O Politécnico de Coimbra tem dado alguns passos significativos, destacando-se principalmente as suas escolas, como a Escola Superior de Tecnologias da Saúde, a Escola Superior Agrária e a Coimbra Business School. Esta última chegou a atingir mil alunos em programas de pós-graduação e continua a ser uma das maiores do país. A Escola Superior de Educação e a Escola Superior de Tecnologia e Gestão de Oliveira do Hospital também têm realizado um trabalho exemplar na resposta às necessidades do mercado, demonstrando a relevância e a qualidade da formação oferecida.

Ao avançar para este novo ciclo, o meu foco estará centrado nas pessoas, promovendo a inovação, a cooperação e a valorização da comunidade académica. Há vários anos defendo o conceito de “Universidade Politécnica”, não por questões de vaidade, mas como uma estratégia que reconhece e valoriza a qualidade do ensino que ministramos. Em muitos países, o termo “politécnico” é associado a instituições de ensino de nível médio, o que, por vezes, prejudica a percepção pública sobre o verdadeiro valor da nossa oferta educativa.

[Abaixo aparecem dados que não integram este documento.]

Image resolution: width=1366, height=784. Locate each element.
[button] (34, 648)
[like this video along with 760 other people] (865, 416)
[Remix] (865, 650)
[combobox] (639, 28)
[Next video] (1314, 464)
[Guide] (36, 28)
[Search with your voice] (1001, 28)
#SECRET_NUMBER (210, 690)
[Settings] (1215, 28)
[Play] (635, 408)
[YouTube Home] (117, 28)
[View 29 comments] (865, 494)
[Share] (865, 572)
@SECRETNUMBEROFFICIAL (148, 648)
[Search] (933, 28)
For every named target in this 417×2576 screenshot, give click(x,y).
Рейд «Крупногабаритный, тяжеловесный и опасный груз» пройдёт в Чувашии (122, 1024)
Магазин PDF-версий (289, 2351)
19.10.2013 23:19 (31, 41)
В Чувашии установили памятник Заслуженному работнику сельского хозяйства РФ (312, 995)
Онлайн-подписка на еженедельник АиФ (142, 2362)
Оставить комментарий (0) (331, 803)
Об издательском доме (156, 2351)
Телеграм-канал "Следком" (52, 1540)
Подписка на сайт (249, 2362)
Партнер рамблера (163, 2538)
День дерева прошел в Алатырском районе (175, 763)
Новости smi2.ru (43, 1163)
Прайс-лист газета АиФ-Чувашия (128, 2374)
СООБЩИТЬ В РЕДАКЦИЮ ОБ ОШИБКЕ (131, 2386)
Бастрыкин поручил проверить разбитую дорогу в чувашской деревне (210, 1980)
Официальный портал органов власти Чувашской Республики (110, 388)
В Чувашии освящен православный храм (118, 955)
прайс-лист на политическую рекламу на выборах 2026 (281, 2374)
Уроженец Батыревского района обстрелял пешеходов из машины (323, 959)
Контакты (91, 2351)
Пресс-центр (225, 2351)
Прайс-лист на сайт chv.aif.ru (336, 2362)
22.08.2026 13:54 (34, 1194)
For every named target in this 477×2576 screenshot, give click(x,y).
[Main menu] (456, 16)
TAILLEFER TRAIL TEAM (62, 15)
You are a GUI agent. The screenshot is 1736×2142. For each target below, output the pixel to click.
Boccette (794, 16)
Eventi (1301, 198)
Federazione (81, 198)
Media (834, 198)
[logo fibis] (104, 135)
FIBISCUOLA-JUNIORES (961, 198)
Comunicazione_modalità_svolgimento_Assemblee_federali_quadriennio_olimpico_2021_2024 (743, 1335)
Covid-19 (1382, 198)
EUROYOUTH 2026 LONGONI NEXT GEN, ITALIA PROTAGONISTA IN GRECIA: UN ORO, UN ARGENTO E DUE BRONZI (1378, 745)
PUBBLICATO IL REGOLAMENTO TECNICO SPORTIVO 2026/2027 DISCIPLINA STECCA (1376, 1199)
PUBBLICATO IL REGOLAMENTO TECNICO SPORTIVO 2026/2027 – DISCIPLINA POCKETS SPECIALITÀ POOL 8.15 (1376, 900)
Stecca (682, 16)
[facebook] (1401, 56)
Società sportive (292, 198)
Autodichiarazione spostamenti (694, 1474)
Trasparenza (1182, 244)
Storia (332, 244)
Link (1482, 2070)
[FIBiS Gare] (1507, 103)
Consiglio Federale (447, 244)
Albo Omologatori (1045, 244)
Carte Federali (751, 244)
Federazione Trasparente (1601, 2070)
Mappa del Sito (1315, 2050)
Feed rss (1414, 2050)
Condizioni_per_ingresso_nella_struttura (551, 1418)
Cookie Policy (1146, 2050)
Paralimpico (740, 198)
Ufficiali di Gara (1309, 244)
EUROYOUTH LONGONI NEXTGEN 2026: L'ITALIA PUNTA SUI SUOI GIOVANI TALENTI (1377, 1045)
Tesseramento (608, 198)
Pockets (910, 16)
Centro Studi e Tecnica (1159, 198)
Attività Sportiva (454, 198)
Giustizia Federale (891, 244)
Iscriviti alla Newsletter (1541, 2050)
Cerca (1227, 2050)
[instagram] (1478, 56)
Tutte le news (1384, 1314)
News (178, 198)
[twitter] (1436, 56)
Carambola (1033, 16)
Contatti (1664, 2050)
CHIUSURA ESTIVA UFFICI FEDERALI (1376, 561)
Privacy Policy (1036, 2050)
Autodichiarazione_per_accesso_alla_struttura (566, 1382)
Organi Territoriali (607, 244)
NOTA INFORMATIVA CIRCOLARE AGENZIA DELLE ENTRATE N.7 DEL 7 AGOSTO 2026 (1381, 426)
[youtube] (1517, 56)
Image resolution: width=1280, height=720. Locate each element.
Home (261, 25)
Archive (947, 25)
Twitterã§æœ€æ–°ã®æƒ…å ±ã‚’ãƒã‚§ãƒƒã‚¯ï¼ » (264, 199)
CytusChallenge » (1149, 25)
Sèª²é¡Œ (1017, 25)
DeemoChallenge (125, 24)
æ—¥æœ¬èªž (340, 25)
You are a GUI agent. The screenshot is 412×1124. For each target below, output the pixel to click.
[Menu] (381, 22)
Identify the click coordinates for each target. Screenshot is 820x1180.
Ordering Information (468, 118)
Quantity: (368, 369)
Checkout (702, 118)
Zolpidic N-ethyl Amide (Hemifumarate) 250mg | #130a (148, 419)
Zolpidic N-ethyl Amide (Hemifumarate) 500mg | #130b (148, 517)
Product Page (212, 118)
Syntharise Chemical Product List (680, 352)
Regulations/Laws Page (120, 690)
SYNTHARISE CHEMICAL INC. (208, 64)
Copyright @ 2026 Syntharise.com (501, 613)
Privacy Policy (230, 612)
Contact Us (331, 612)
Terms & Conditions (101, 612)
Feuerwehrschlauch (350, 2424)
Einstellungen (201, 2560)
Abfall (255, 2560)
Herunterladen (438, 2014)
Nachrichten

O Instituto Politécnico de Coimbra tem demonstrado um percurso sólido e um prestígio crescente. Parte das suas escolas, algumas centenárias, existiam antes da criação do IPC e sempre se distinguiram pela excelência do seu ensino. O futuro exige adaptação e cooperação, e estou preparado para contribuir ativamente para esta evolução.

Nos últimos sete anos, conseguimos reestruturar e qualificar o ISEC, apesar dos dois anos de pandemia e de diversos constrangimentos. É este dinamismo e capacidade de crescimento que pretendo continuar a impulsionar, reforçando o papel do IPC no panorama académico e na sociedade.

[CP]: Já tem uma equipa pensada?

[MV]: Gostaria de esclarecer que a minha candidatura não está associada a pré-acordos nem a cadernos de encargos. Apresento-me às eleições de forma independente, com o objectivo de desenvolver um plano estratégico que esteja alinhado com o crescimento e a evolução estruturada da instituição.

A minha abordagem passa por construir uma estratégia sólida, que envolva activamente todos os membros da comunidade que desejem contribuir de forma construtiva para o desenvolvimento do Politécnico. Acredito que o futuro da instituição deve ser construído de forma colaborativa, permitindo que todos os que se sintam comprometidos com o seu progresso possam ter voz e participar na definição das orientações estratégicas.

O foco será, portanto, promover uma gestão aberta e inclusiva, em que a participação activa de docentes, alunos, funcionários e outros intervenientes seja fundamental para alcançar os objectivos propostos. A constituição de uma equipa será, portanto, um processo orientado pela necessidade de integrar pessoas competentes e motivadas, capazes de contribuir de forma significativa para o fortalecimento e a inovação da instituição.